Isso porque não estamos ainda perguntando para onde foi toda a grana
que ele recebeu através das leis de incentivo à cultura. É um
típico rebelde chapa-branca. Mas o Caetano acha “muderno” esse
retrocesso estúpido e desonesto. O Chico, lá da França, assina
carta de apoio ao Genoino. São os nossos coronéis chapa-branca
solando de cavaquinho.
Temos
de ressaltar também a performance fulminante da presidente do
Procure Saber, esta sim uma rottweiler de incontestável pedigree,
Paula Lavigne. Descontrolada, vem cometendo lambança atrás de
lambança, incluindo um ataque covarde à colunista da Folha de
S.Paulo Mônica Bergamo. E o que dizer de sua performance no Saia
Justa com a Barbara Gancia? Há um mês, ela invadiu o meu Twitter,
acompanhada por uma centena de integrantes da seita black bloc, me
chamando de nazista, ex-músico, ex-Lobão. amante da ditadura,
decadente (tem gente me chamando de decadente há uns trinta anos).

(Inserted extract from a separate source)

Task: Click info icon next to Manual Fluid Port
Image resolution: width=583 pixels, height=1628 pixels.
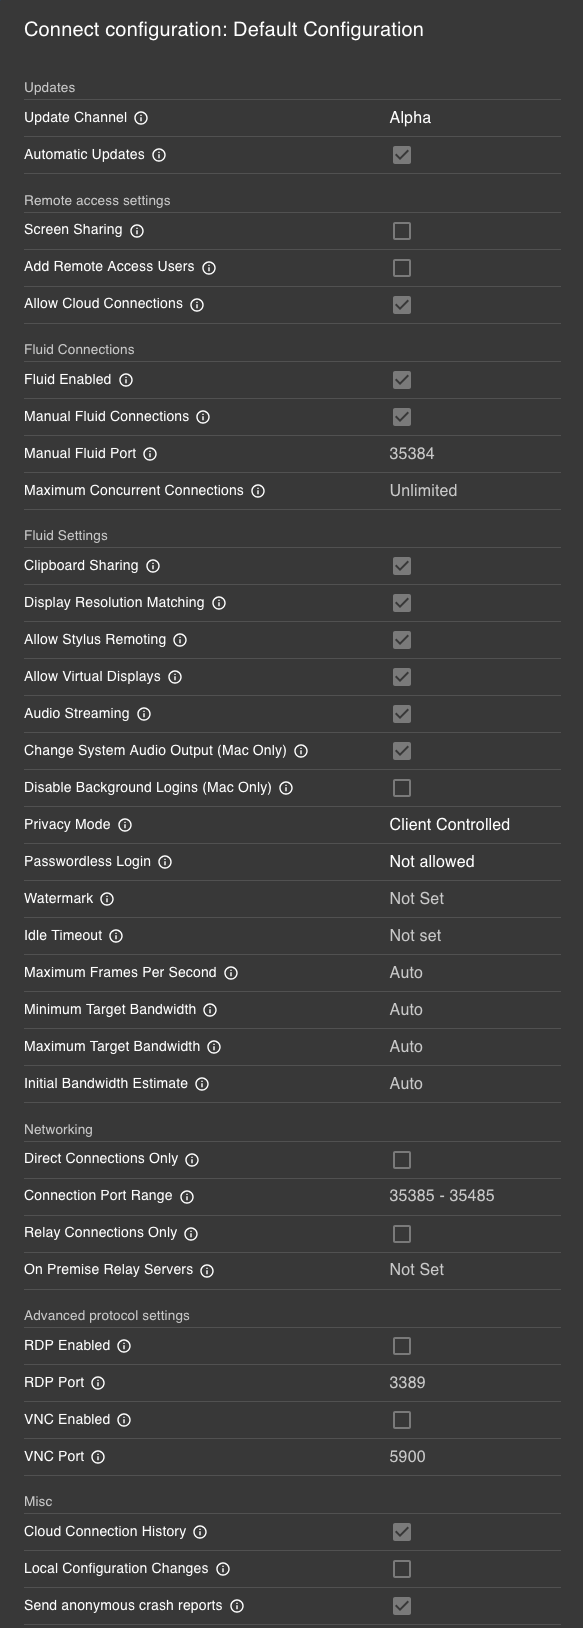Action: tap(150, 454)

Depois de algumas trocas de gentilezas, fui obrigado a bloqueá-la.
Uma
das características dos rebeldes chapa-branca é o uso da técnica
do espantalho: criam uma figura caricatural, colocam frases fora de
contexto (quando não inventadas) em sua boca e tentam fazer
acreditar que essa figura patética é você! Um vodu de psicopata.
Uma
jornalista chapa-branca de uma revista bancada pelo governo declarou,
num momento de búdica inspiração, que é a favor de fuzilamento
para determinados casos (quais seriam?). É o tipo de comportamento
visto com simpatia e condescendência pelo rebelde chapa-branca, pois
a visão assimétrica do mundo, com um peso para duas medidas, é
outra marca registrada dele.
Estou
inaugurando com muito orgulho e entusiasmo minha coluna em VEJA. Não
é fortuito o nosso encontro, assim como não é por acaso que se
percebe a sociedade civil começando a se organizar para repensar a
nossa condição atual. Tentarei tratar dessa miséria que nos assola
como se estivesse praticando um novo esporte: épater la gauche. Essa
turma está imprimindo o ridículo em sua própria história. E desse
vexame não escapará.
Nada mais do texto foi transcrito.